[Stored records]
*** Begin section ***

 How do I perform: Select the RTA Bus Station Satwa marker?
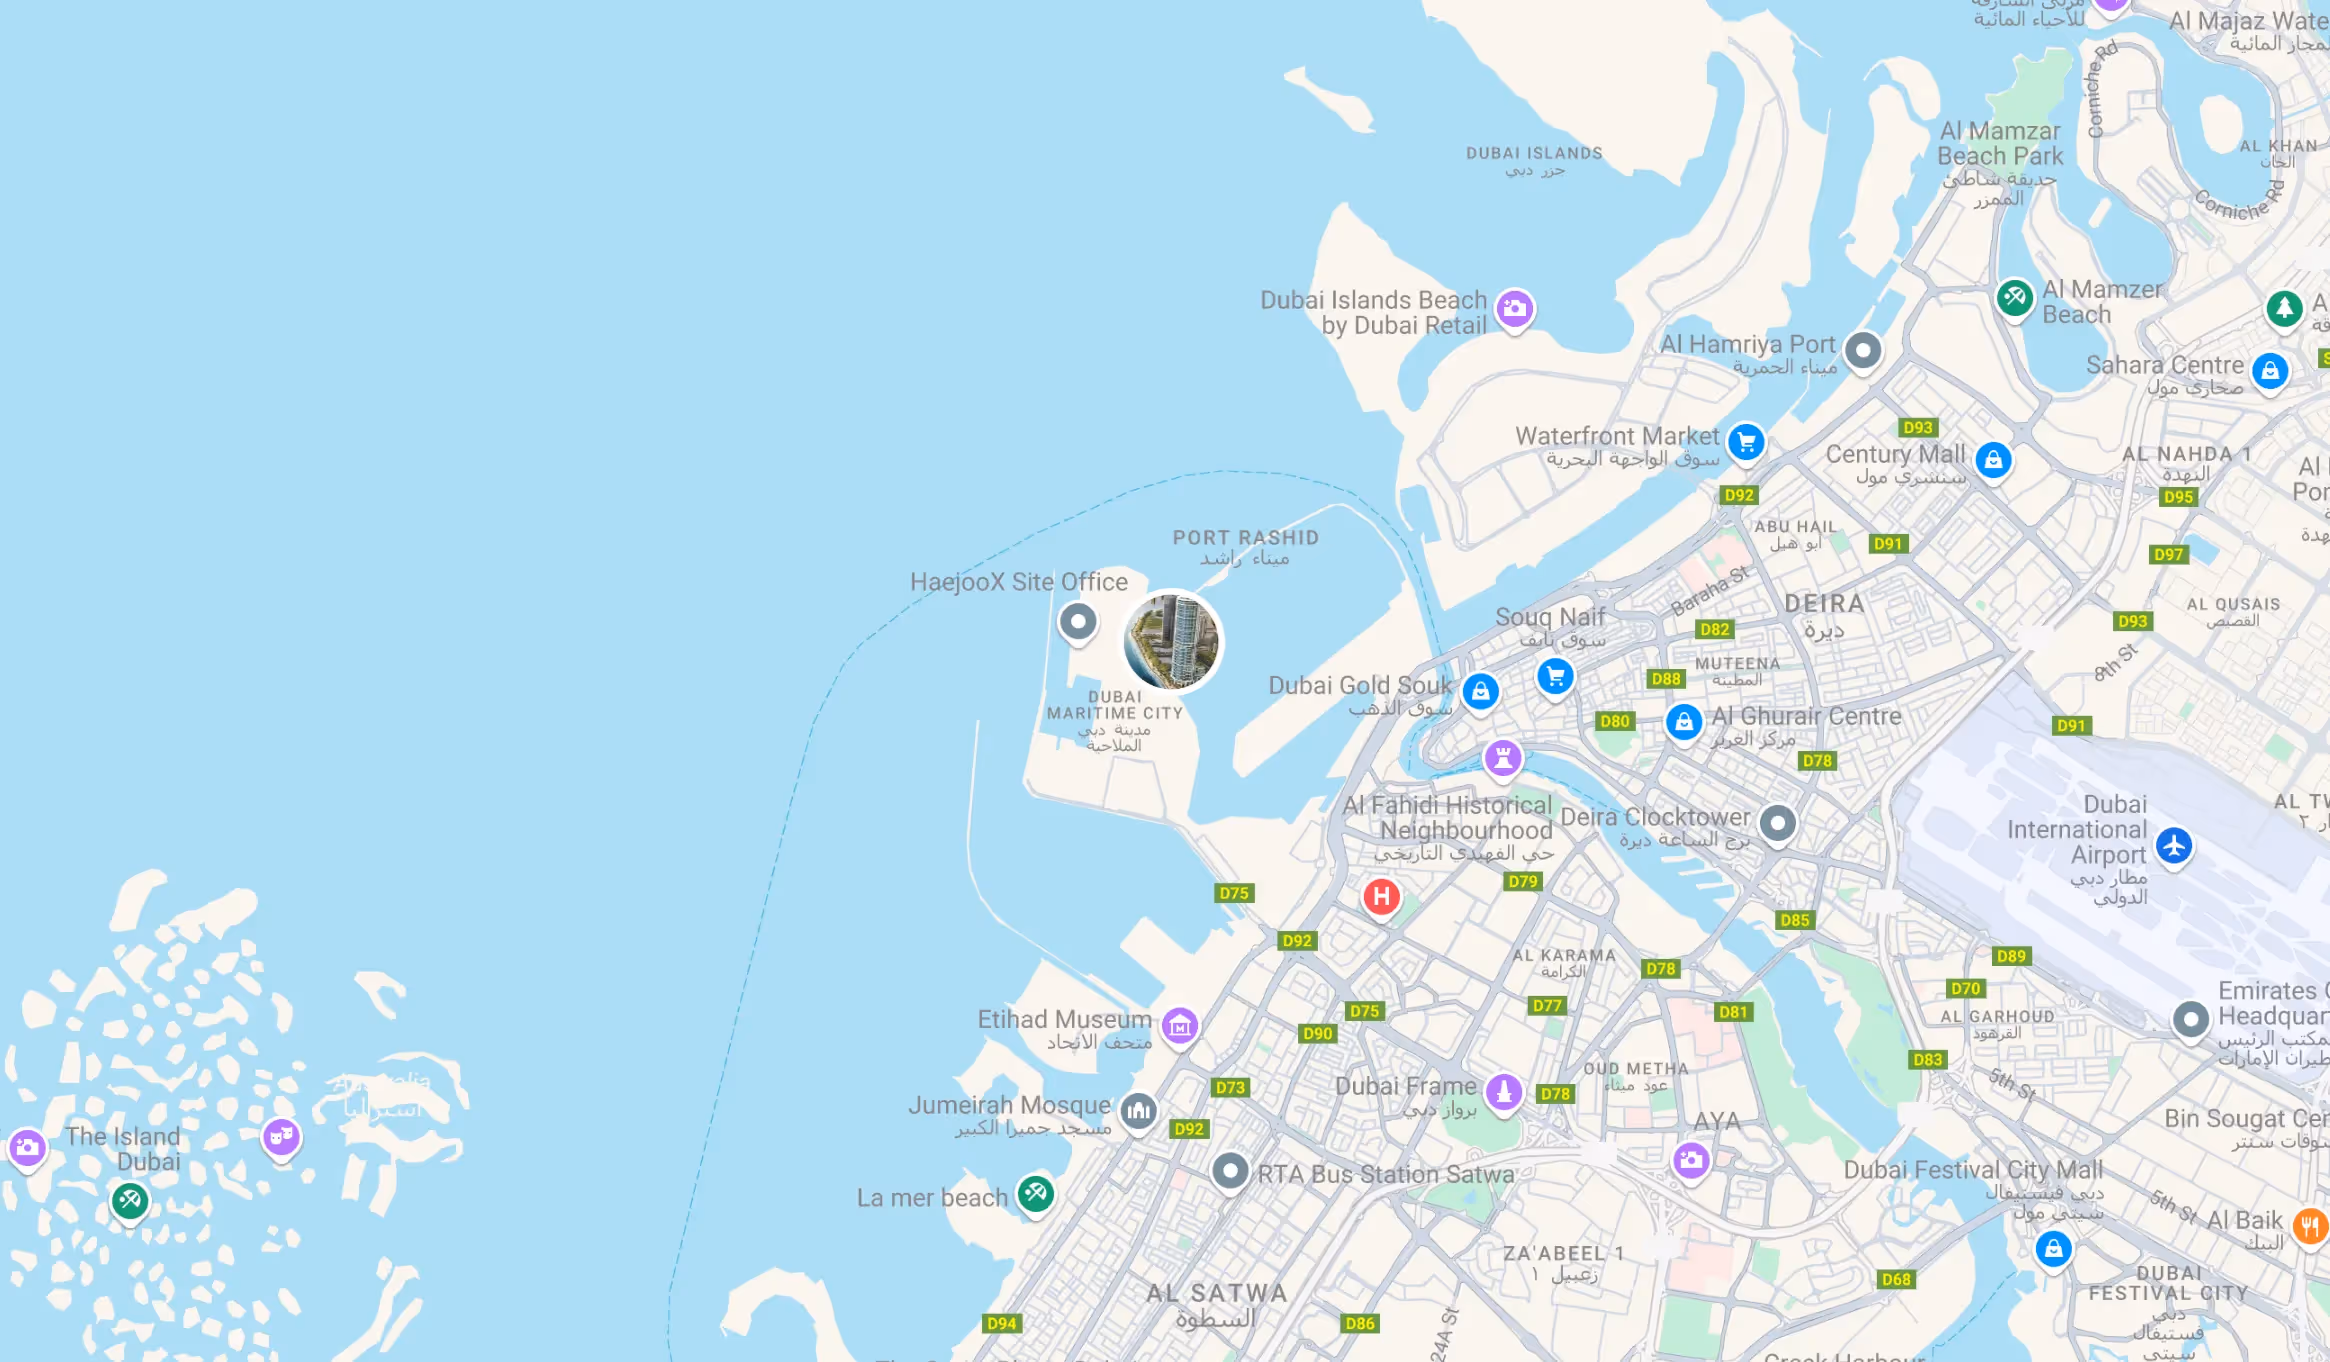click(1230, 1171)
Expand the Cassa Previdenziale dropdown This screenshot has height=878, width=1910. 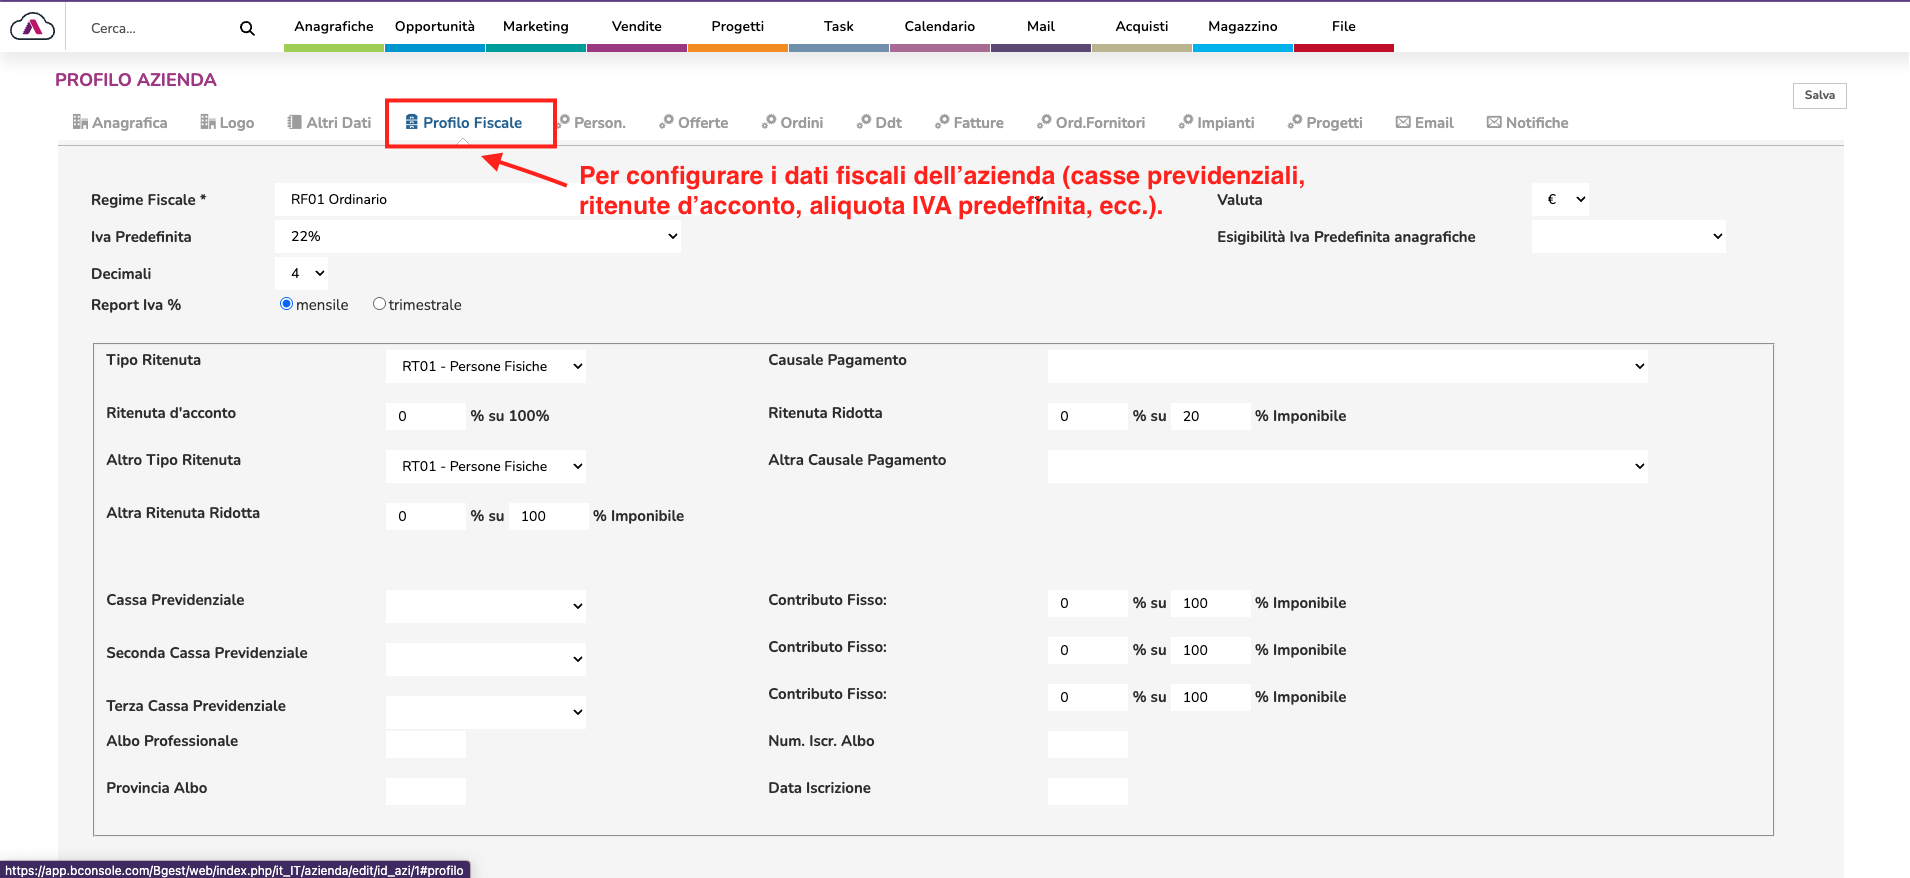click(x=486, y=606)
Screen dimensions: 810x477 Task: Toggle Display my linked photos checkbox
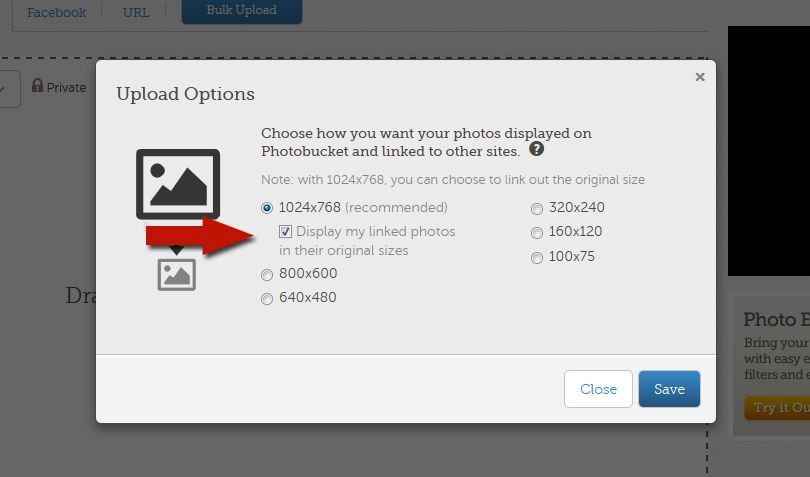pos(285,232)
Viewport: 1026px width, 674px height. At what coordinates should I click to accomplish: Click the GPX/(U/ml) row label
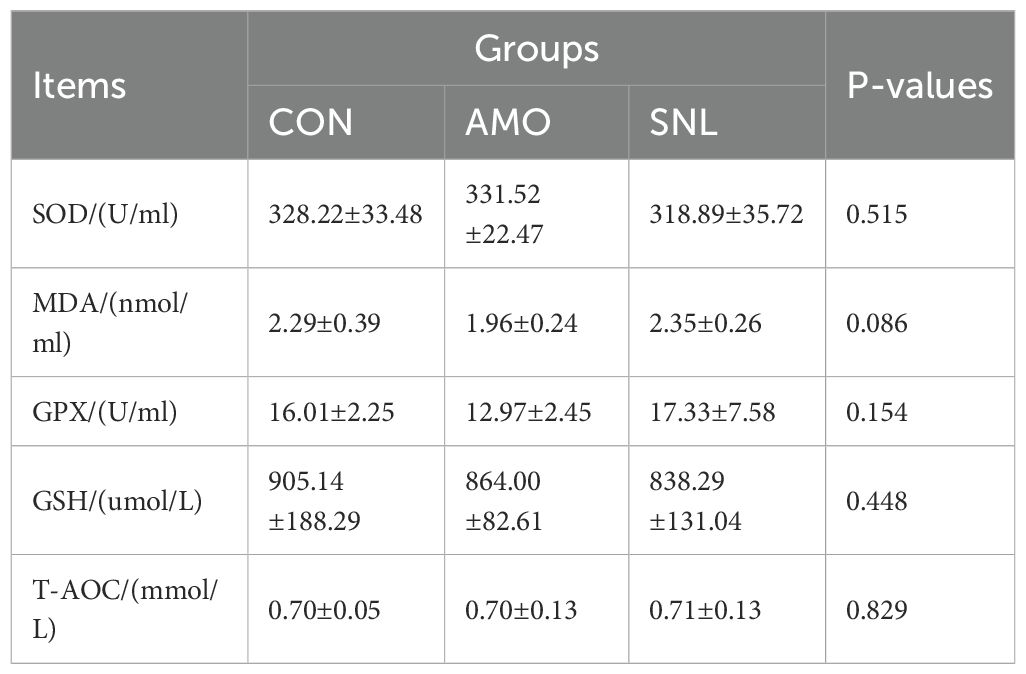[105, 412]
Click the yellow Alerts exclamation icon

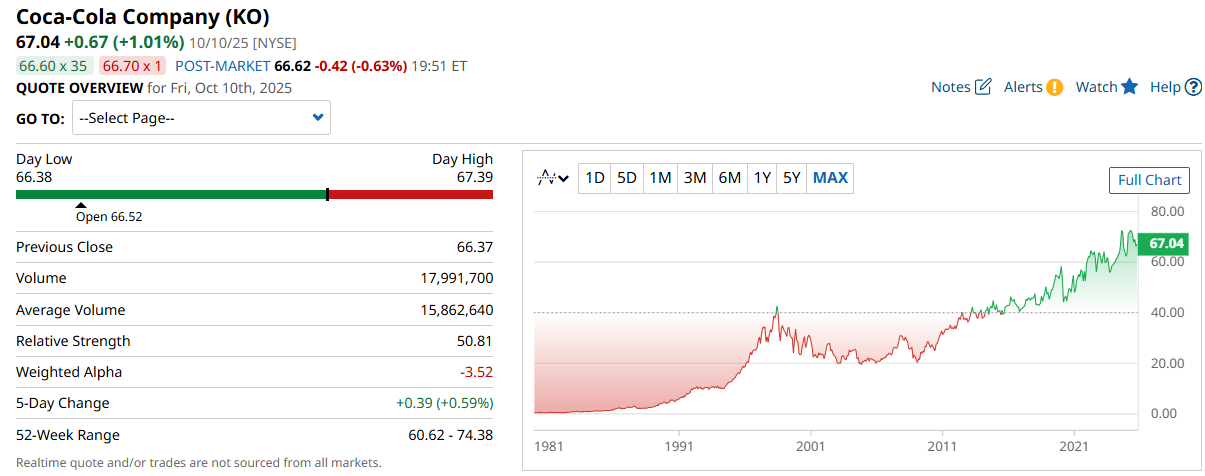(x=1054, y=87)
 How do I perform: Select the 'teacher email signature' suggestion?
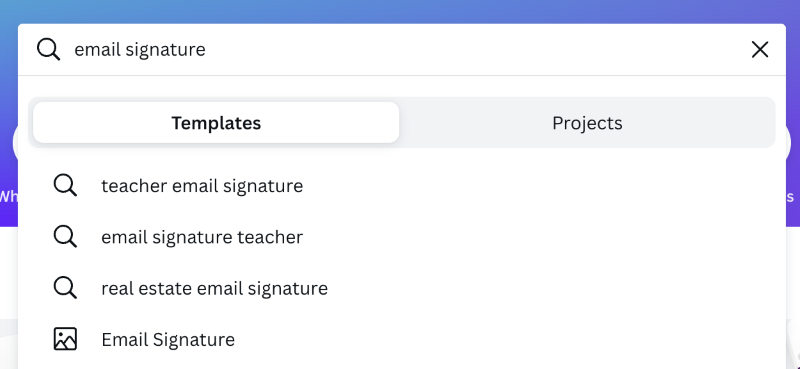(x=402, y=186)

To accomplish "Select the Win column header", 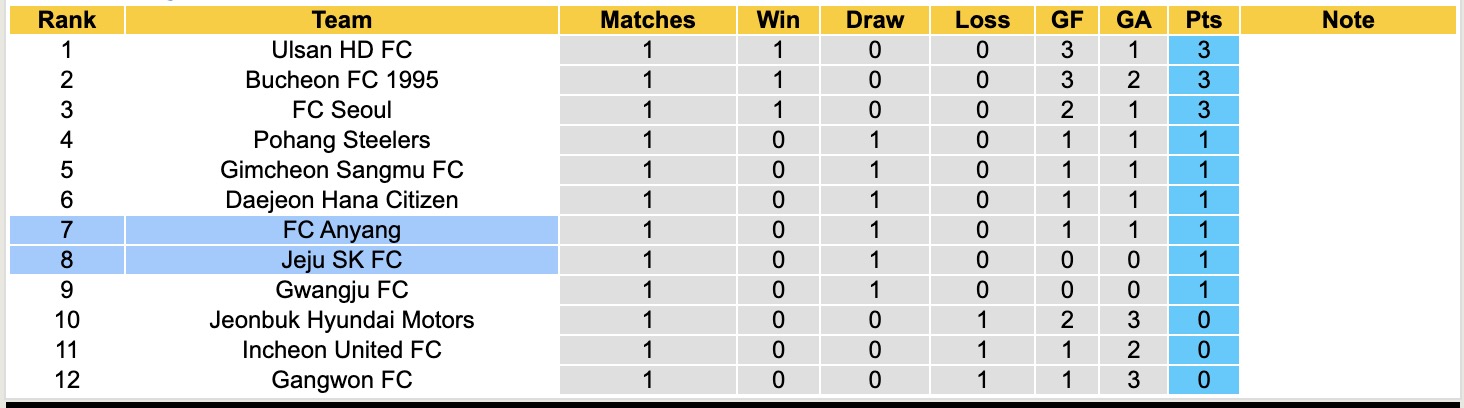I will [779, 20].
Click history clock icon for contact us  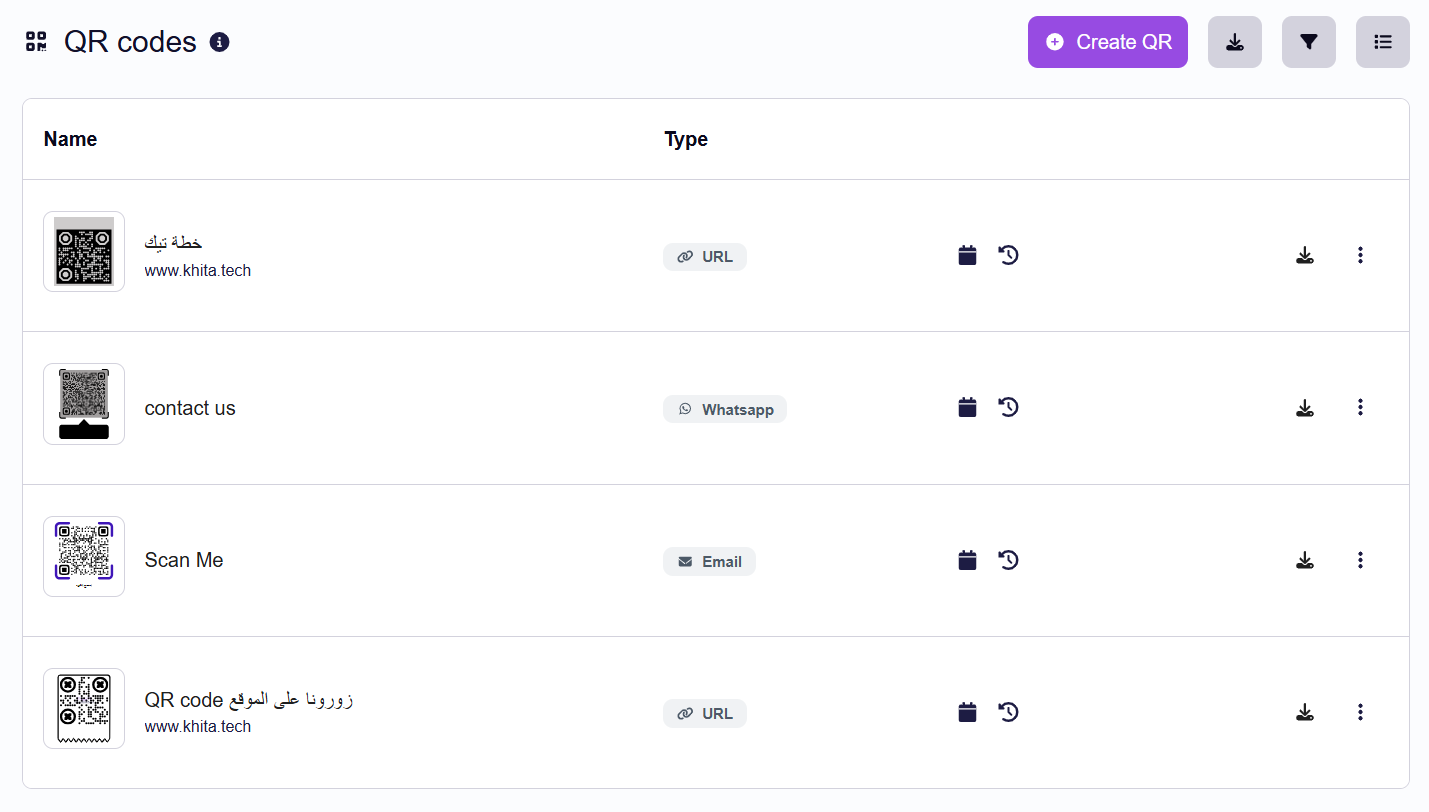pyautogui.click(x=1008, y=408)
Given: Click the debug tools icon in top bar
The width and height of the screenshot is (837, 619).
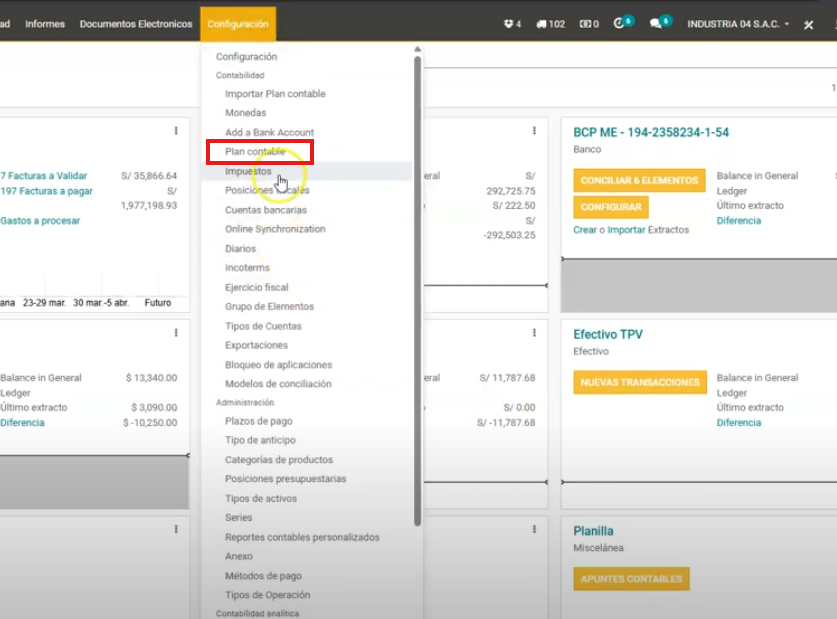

*** End section ***

Exercise instructions:
From the line with "Given: Click the debug tools icon in top bar" to the last line above, restate each line word for word, but skip the pictures.

Response to the exercise:
Given: Click the debug tools icon in top bar
The width and height of the screenshot is (837, 619).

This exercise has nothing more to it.